> [What you have to do]: Return, from the material below, each line in which the word "will" is present.
── Information supplied ──
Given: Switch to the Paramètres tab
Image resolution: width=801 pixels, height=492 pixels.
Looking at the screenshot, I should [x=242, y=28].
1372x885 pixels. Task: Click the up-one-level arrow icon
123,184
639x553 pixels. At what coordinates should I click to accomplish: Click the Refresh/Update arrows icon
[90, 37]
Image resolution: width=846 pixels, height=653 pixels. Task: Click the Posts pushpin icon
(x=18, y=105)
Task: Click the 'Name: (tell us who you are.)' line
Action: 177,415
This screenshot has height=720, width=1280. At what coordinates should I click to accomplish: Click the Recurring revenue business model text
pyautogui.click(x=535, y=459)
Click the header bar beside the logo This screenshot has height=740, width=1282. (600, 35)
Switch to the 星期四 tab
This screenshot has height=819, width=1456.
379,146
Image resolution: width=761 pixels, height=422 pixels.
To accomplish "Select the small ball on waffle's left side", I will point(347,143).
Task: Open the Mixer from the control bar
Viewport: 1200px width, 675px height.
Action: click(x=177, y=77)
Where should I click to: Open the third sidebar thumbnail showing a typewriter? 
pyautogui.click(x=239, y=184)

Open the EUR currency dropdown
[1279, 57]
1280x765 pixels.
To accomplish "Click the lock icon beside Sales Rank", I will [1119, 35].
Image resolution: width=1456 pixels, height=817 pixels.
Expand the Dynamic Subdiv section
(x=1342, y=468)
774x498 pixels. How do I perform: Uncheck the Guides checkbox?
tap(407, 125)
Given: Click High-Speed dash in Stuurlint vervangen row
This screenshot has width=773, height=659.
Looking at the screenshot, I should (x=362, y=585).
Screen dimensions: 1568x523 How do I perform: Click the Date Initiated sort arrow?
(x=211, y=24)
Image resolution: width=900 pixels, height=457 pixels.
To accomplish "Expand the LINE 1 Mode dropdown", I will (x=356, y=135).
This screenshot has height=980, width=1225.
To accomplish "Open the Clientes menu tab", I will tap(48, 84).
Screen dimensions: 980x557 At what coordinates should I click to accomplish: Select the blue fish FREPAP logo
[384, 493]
───
> [Solution for this exercise]:
To accomplish "Select the small ball on waffle's left side", I will point(347,143).
To accomplish "Click the lock icon beside Sales Rank", I will [1119, 35].
To accomplish "Expand the LINE 1 Mode dropdown", I will (x=356, y=135).
To accomplish "Open the Clientes menu tab", I will tap(48, 84).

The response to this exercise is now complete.